As he spoke, he told himself that it seemed almost as if everything he said to Mariska was put into his mind by somethin
g or somebody outside of himself.
He could never remember having had such a strange conversation with a woman before.
But then he had never before sat at the side of a lake very early in the morning with the loveliest woman he had ever seen in his entire life.
There was something about her, he thought, that made every other woman seem coarse and ungraceful.
They were like overblown roses beside a lily-of-the-valley and that, he told himself, was exactly the flower that Mariska resembled. A lily-of-the-valley or perhaps a snowdrop blooming bravely before the snow had melted from the ground.
Mariska gave a little sigh.
“I shall remember this – always. I shall remember too what you have told me to do – and it will help – it will help me almost as if you had thrown me a – lifebelt in a – rough sea.”
“Remember too that rough seas subside,” Lord Arkley commented.
She gave him a little smile and then, because he knew that it would be a great mistake to anger Prince Friederich by keeping her away too long, he asked for his bill.
They rode back almost in silence, but Lord Arkley was sure from the way that Mariska looked around her that she was memorising everything she saw and telling herself that each little vista of beauty was another entrance to the secret world that he had spoken about.

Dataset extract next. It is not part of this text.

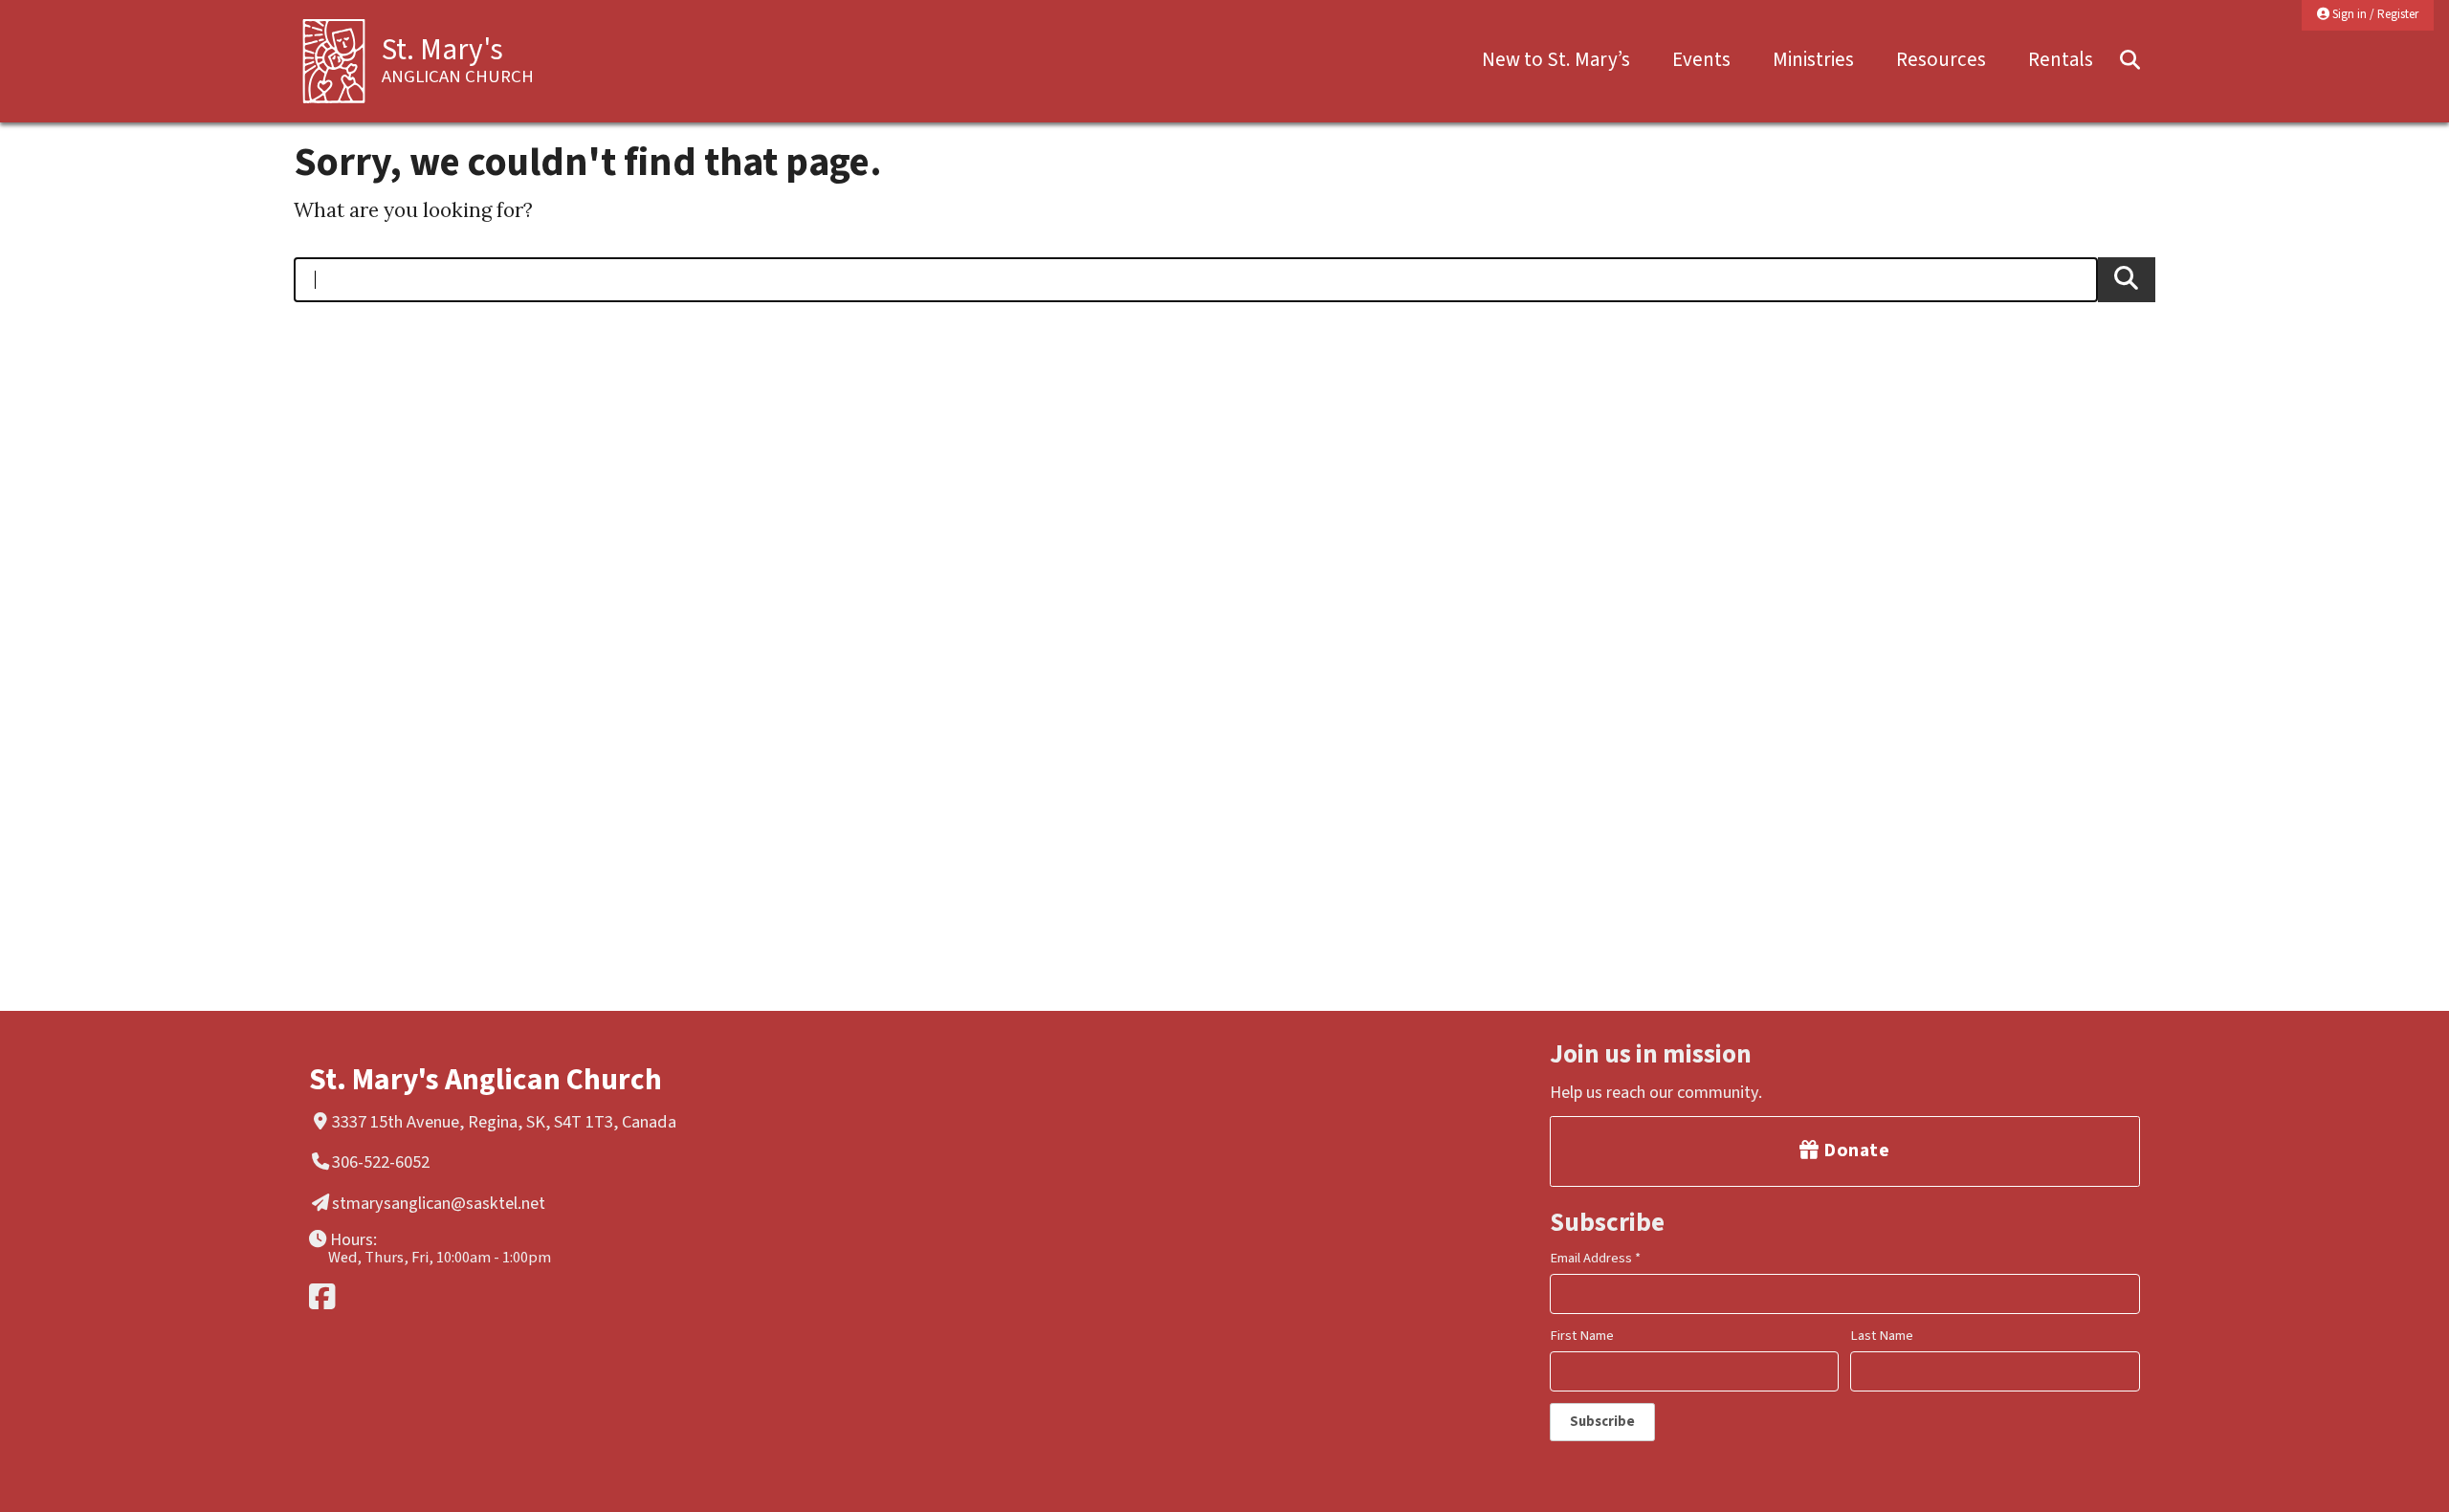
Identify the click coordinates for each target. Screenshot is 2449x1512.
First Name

Then, when the roofs of Marienbad came into sight, he asked,
“Will you come with me again tomorrow?”
“I would love it above all things – but I may not be allowed to ride again and perhaps – ”
She hesitated and Lord Arkley said quickly,
“Don’t say it. I have already told you that there is no one else I would wish to accompany me.”
“I am so – afraid of – boring you.”
“You know that you have not done so.”
“Are you – quite sure?”
“You are not to worry your head over my feelings,” Lord Arkley insisted, “but to think of the secret world that you are trying to reach.”
“You know I will,” Mariska said. “I shall think of it every moment – and especially when I am – alone.”
They rode on for a little while and then she said,
“I was reading the teachings of Madame Blavatsky the other day. One of the things that her Society believe is that when one is – ready for a – Master or a Teacher, he appears.”